**Data listing:**
────────────────

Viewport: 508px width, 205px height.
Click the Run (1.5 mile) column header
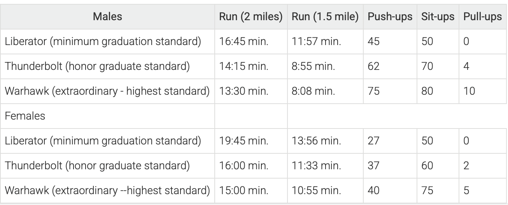326,17
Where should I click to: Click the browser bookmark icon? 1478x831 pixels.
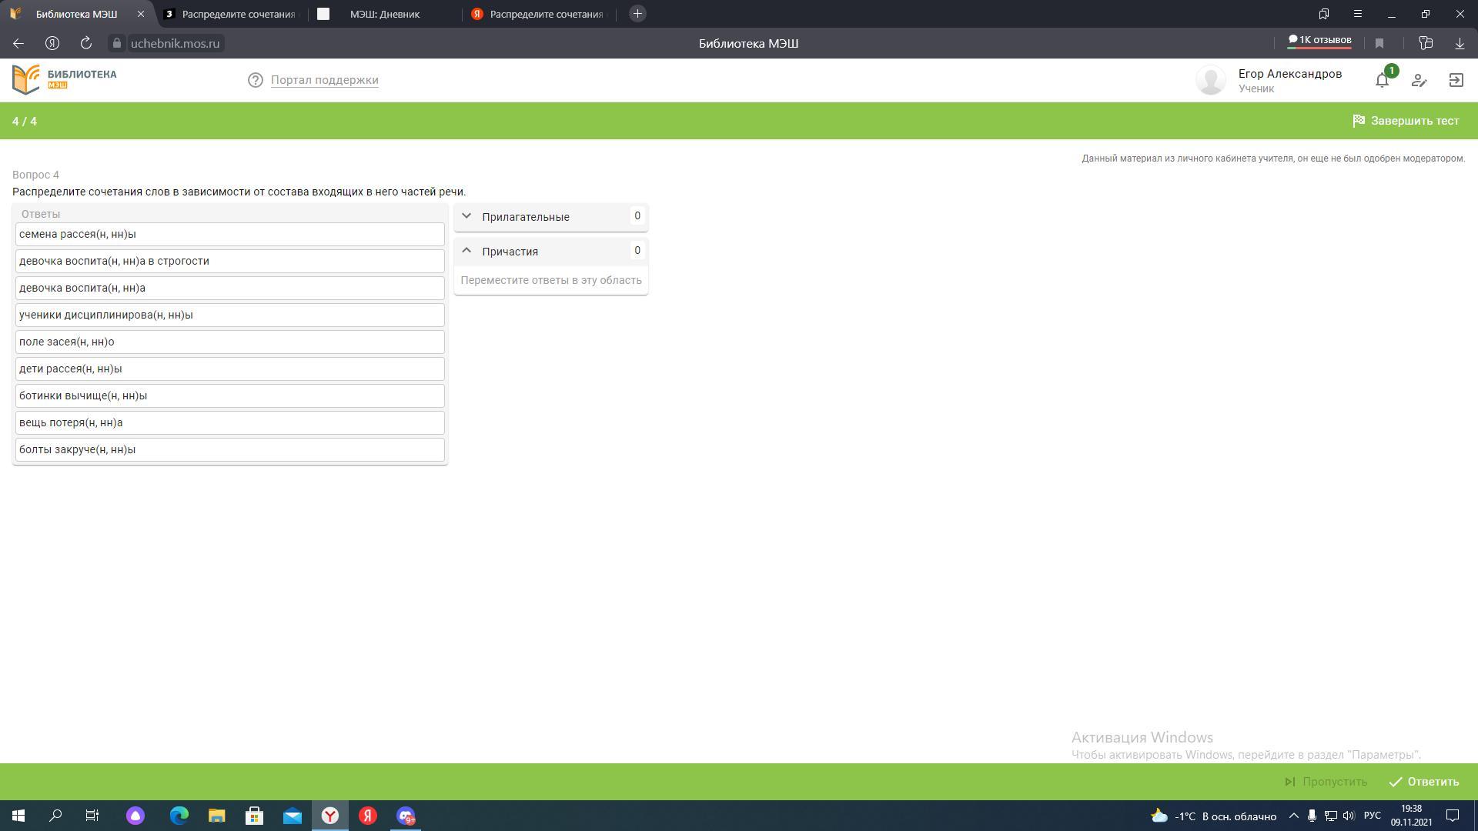(1379, 43)
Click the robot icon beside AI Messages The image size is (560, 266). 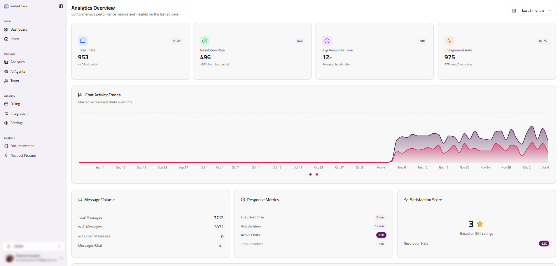(x=79, y=227)
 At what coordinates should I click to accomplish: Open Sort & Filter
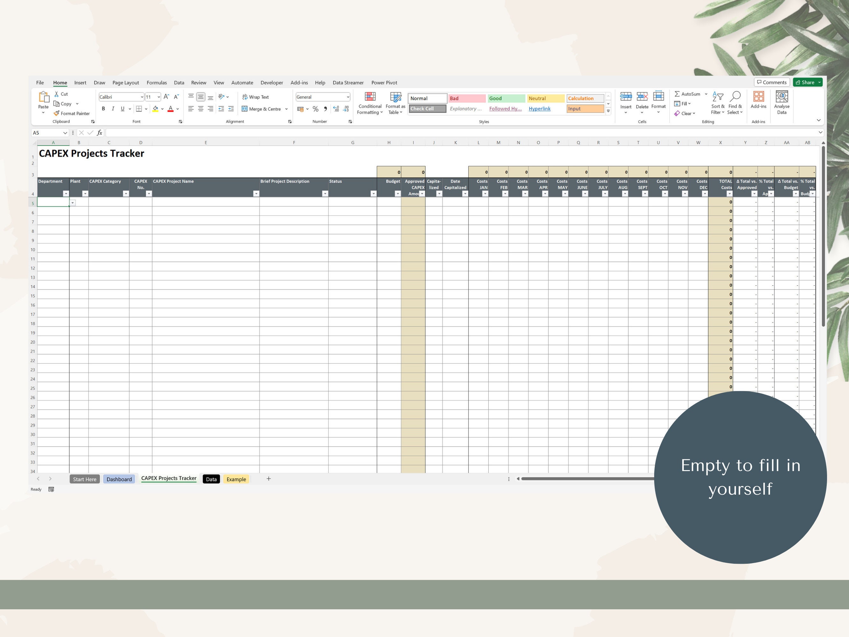click(x=717, y=103)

────────────────

**Written instruction:** Convert the lines of the data listing into a JSON list of strings, one string per line and with blank lines omitted. Begin at the line that contains "At what coordinates", continue through the end of the data listing, and leave the pictures out.

**Written response:**
[
  " At what coordinates should I click to accomplish: Open Sort & Filter",
  "click(x=717, y=103)"
]